**AIM OF THE TASK**
Reproduce exactly, and only, the lines below from the one containing "Droit de rétractation (387, 1097)" through the one containing "Apartamento no Vila".
-- DATA SHOWN follows --
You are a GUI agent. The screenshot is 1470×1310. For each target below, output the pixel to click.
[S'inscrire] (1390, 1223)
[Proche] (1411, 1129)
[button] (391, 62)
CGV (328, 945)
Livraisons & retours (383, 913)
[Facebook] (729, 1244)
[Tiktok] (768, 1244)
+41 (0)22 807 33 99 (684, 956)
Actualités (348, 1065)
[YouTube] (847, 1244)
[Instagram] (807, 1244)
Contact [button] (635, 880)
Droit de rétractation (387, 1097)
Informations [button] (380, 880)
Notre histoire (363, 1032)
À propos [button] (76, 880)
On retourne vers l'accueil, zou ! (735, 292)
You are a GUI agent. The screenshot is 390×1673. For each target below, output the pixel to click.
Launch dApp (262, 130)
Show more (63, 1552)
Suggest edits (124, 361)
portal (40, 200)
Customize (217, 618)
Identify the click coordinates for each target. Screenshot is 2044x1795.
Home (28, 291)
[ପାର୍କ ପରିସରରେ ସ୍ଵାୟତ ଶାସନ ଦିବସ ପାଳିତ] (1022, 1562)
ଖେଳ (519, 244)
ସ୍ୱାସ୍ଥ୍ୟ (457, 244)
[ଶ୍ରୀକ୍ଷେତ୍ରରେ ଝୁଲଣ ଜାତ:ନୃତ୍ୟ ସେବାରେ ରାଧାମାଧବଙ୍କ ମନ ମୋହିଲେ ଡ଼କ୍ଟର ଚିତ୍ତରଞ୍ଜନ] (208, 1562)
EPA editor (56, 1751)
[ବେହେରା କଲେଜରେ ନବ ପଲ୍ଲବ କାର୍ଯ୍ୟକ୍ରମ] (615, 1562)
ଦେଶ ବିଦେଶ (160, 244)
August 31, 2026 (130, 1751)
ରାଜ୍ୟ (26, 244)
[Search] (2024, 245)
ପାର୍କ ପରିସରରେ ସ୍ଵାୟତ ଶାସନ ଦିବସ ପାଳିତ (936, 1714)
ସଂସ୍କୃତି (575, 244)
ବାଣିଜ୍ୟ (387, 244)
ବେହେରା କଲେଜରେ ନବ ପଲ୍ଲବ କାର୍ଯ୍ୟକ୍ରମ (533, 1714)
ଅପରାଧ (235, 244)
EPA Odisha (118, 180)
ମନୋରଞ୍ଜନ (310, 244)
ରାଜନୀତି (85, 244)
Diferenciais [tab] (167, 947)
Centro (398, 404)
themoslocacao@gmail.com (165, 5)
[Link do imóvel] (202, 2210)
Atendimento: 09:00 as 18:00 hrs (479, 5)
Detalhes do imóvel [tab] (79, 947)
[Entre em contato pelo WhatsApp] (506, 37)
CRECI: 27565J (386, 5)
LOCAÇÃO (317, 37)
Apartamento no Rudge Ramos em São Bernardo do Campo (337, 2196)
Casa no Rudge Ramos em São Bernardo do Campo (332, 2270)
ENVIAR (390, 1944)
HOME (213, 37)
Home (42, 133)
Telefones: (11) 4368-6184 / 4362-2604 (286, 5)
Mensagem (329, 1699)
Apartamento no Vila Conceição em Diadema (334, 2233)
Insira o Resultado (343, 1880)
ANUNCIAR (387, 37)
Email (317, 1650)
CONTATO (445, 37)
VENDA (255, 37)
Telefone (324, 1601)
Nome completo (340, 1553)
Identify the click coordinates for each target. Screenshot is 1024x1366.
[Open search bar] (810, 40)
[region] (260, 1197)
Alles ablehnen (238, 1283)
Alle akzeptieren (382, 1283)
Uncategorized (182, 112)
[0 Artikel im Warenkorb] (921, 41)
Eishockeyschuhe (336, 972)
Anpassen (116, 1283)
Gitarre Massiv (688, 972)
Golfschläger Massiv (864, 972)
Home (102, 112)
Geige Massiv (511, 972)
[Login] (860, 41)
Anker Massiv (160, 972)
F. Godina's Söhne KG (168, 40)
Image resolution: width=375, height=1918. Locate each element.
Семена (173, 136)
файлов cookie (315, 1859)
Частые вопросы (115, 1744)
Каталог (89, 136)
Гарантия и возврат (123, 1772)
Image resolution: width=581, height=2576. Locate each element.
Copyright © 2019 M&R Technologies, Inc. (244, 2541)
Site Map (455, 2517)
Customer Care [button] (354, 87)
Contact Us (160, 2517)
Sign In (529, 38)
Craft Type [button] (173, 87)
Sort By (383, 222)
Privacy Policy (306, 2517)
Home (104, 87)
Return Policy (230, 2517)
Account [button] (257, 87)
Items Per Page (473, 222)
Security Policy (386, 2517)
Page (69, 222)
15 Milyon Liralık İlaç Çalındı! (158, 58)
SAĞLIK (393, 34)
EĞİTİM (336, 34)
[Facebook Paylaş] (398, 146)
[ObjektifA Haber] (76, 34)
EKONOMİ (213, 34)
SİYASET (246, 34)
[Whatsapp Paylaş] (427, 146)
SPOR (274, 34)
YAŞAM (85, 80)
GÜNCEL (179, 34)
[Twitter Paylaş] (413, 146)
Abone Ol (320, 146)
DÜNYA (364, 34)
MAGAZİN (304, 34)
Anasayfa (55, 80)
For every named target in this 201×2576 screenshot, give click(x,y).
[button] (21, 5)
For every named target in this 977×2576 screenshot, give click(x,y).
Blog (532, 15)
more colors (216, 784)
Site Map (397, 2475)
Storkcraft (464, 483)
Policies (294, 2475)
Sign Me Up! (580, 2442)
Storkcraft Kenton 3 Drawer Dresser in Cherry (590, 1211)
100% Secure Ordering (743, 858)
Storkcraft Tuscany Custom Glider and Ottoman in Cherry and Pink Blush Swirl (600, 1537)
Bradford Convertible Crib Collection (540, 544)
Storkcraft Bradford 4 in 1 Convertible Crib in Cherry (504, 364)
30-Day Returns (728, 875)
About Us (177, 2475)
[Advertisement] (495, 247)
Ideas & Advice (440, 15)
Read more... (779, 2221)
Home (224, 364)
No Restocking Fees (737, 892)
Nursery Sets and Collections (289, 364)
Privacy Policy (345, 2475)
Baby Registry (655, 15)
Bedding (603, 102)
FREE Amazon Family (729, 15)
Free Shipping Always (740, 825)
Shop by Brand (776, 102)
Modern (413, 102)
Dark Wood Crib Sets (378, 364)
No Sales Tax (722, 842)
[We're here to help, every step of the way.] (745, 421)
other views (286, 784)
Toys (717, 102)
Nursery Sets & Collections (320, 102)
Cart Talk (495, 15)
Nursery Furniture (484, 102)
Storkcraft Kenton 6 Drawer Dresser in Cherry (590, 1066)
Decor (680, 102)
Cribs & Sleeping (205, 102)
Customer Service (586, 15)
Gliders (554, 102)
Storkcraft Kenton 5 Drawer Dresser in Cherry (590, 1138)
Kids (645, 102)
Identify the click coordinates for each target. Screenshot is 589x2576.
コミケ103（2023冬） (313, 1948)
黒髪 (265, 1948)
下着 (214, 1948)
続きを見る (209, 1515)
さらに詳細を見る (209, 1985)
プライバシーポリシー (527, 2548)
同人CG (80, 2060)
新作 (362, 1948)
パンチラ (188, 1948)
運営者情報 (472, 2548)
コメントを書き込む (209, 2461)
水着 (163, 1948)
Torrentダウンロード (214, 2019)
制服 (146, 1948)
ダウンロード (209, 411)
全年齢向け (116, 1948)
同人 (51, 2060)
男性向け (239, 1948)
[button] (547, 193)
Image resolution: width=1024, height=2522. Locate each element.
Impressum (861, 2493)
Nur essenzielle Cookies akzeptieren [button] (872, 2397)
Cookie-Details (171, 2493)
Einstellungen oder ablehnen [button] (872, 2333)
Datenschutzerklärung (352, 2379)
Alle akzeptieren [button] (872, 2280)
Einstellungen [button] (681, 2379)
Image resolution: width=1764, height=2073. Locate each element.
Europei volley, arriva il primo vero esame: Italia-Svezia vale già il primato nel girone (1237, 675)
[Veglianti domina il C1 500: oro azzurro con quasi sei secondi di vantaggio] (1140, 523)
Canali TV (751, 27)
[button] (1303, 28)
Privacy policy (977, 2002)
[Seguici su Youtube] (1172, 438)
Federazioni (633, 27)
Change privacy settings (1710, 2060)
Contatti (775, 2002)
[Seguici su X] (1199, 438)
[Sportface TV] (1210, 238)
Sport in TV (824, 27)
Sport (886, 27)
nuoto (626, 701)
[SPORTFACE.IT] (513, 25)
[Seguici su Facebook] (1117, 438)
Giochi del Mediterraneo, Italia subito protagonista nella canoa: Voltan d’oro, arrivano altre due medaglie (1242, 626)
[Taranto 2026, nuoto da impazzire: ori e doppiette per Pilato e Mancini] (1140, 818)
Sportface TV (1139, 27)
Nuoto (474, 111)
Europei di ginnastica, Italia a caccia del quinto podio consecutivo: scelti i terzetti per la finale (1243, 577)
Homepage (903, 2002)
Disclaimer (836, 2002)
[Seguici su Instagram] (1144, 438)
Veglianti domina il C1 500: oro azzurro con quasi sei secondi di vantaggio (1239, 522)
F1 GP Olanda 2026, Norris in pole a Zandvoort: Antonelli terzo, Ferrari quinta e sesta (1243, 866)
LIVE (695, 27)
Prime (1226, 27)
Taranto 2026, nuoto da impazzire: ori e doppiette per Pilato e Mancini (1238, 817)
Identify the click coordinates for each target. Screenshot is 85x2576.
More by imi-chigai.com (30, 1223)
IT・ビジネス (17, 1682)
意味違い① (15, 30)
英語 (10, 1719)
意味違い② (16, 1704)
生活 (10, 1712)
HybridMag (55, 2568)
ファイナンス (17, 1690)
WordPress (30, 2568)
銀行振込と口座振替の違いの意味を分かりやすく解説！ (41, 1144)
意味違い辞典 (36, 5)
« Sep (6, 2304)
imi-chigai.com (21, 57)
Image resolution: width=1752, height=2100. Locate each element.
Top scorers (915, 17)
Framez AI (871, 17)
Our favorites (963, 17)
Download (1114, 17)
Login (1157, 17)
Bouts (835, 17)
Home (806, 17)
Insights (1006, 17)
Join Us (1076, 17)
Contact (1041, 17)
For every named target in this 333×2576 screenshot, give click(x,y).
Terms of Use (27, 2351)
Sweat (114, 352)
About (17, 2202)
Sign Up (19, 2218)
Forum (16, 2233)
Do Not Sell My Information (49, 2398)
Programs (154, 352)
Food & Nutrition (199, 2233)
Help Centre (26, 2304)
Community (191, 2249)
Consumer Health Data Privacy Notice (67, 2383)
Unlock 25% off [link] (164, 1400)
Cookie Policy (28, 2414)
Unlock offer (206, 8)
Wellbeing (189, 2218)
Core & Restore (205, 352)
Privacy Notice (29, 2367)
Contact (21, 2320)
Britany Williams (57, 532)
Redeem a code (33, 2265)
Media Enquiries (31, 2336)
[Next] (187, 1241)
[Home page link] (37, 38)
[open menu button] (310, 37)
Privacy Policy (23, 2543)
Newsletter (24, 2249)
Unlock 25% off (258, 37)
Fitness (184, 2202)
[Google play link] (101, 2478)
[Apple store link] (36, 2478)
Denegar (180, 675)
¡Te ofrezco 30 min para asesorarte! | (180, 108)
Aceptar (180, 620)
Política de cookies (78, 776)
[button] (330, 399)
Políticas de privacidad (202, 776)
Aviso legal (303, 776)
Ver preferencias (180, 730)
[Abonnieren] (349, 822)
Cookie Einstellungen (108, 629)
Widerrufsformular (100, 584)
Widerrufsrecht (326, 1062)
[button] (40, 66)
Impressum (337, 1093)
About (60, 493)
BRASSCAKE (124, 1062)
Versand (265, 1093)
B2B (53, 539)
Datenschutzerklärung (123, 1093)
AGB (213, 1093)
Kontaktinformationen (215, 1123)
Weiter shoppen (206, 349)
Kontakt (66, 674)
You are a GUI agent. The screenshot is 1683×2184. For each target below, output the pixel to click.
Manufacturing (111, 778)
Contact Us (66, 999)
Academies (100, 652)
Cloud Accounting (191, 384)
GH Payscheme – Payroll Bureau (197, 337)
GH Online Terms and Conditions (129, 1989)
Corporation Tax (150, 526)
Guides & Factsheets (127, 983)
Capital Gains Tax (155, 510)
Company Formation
-- DATA SHOWN concluded --
**EXERCISE OUTPUT**
Droit de rétractation (387, 1097)
Informations [button] (380, 880)
Notre histoire (363, 1032)
À propos [button] (76, 880)
On retourne vers l'accueil, zou ! (735, 292)
You are a GUI agent. The screenshot is 390×1673. For each target below, output the pixel to click.
Launch dApp (262, 130)
Show more (63, 1552)
Suggest edits (124, 361)
portal (40, 200)
Customize (217, 618)
Identify the click coordinates for each target. Screenshot is 2044x1795.
Home (28, 291)
[ପାର୍କ ପରିସରରେ ସ୍ଵାୟତ ଶାସନ ଦିବସ ପାଳିତ] (1022, 1562)
ଖେଳ (519, 244)
ସ୍ୱାସ୍ଥ୍ୟ (457, 244)
[ଶ୍ରୀକ୍ଷେତ୍ରରେ ଝୁଲଣ ଜାତ:ନୃତ୍ୟ ସେବାରେ ରାଧାମାଧବଙ୍କ ମନ ମୋହିଲେ ଡ଼କ୍ଟର ଚିତ୍ତରଞ୍ଜନ] (208, 1562)
EPA editor (56, 1751)
[ବେହେରା କଲେଜରେ ନବ ପଲ୍ଲବ କାର୍ଯ୍ୟକ୍ରମ] (615, 1562)
ଦେଶ ବିଦେଶ (160, 244)
August 31, 2026 (130, 1751)
ରାଜ୍ୟ (26, 244)
[Search] (2024, 245)
ପାର୍କ ପରିସରରେ ସ୍ଵାୟତ ଶାସନ ଦିବସ ପାଳିତ (936, 1714)
ସଂସ୍କୃତି (575, 244)
ବାଣିଜ୍ୟ (387, 244)
ବେହେରା କଲେଜରେ ନବ ପଲ୍ଲବ କାର୍ଯ୍ୟକ୍ରମ (533, 1714)
ଅପରାଧ (235, 244)
EPA Odisha (118, 180)
ମନୋରଞ୍ଜନ (310, 244)
ରାଜନୀତି (85, 244)
Diferenciais [tab] (167, 947)
Centro (398, 404)
themoslocacao@gmail.com (165, 5)
[Link do imóvel] (202, 2210)
Atendimento: 09:00 as 18:00 hrs (479, 5)
Detalhes do imóvel [tab] (79, 947)
[Entre em contato pelo WhatsApp] (506, 37)
CRECI: 27565J (386, 5)
LOCAÇÃO (317, 37)
Apartamento no Rudge Ramos em São Bernardo do Campo (337, 2196)
Casa no Rudge Ramos em São Bernardo do Campo (332, 2270)
ENVIAR (390, 1944)
HOME (213, 37)
Home (42, 133)
Telefones: (11) 4368-6184 / 4362-2604 (286, 5)
Mensagem (329, 1699)
Apartamento no Vila Conceição em Diadema (334, 2233)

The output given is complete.